"Christmas is conspicuously the only time of year when the word
“merry” receives heavy use. The greeting “Merry Christmas” dates back to at
least 1565, in which year the author of the Hereford
Municipal Manuscript wrote “And thus I comytt you to god, who send
you a mery Christmas & many.” Charles Dickens’ A Christmas Carol, published in 1843, pushed
it forward, as did industrialization: The first commercially sold Christmas
card (also printed in 1843) contained the salutation “A Merry Christmas and a
Happy New Year to You.”
Yet “Merry Christmas” did not gain universal support. The Night Before Christmas (Clement
C. Moore’s, I mean, not Nikolai
Gogol’s) ends with the words, “A Happy Christmas to all and to all a good
night.” Queen Elizabeth II wishes British subjects a “Happy Christmas” in her
annual Christmas broadcasts, and the phrase enjoys a broad general currency the
U.K.
What accounts for the difference? Queen Elizabeth, a woman of
serious low-church piety, is said to prefer “happy” to “merry” because she
dislikes “merry’s” connotation of boisterousness, even slight intoxication.

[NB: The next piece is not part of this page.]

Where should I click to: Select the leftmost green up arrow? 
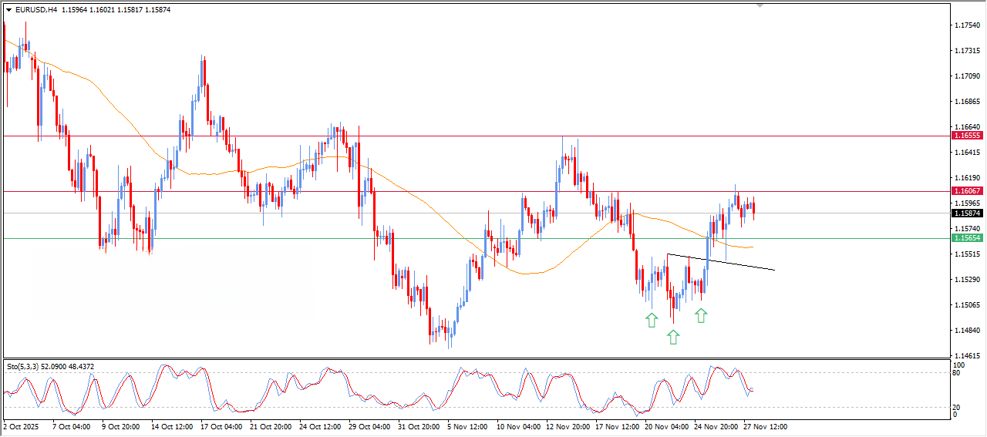tap(652, 320)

(Similarly, in Holland some of the more strictly reformed Dutch prefer Zalig Kerstfeest—“Blessed
Christmas”–to Vrolijk
Kerstmis—“Merry Christmas.”)
This moral suspicion of “Merry Christmas” dates back to the
Methodist churchmen of the Victorian era who sought to promote sobriety among
the English working class. Merrymaking of the ancient, alcoholic sort was
frowned on year-round, perhaps never more so than during the celebration of the
Savior’s birth. The phrase “Merry Christmas” would hang on, but the image of a
family sharing a bottle of port or wine in the first commercial Christmas card
was to give way to more temperate holiday depictions.
We may no longer associate “merry” with spirits alcoholic as
well as high, but the meaning was once familiar. “Merry” appeared in both the
Wyclife and King James bibles in reference to intoxication, where it describes
an evening in the life of the rich man Nabal: “He held a feast in his house,
like the feast of a king; and Nabal’s heart was merry within him, for he was
very drunken.” (To wish someone a holiday feast like Nabal’s was to wish him a
very good Christmas indeed.)
To certain ears, then, “Happy Christmas” conveys a sober,
well-earned enjoyment, the satisfaction resulting from hard work and virtuous
living. “Merry Christmas” stirs in us an impulse more primitive and
unrestrained: The childlike giddiness of Christmas morning, the rush down the
stairs and tearing at paper, the intemperate delight in gifts long hoped-for
and wholly undeserved.
Which phrase conveys a more fitting response to the
overwhelming, unearned, gift of Christ’s birth? Suffice it to say that when our
Lord comes I hope I do not greet him with dignified reserve but instead rush at
him with the unguarded, unembarrassed joy of a child at play or man at his
cups. Merry Christmas to all!"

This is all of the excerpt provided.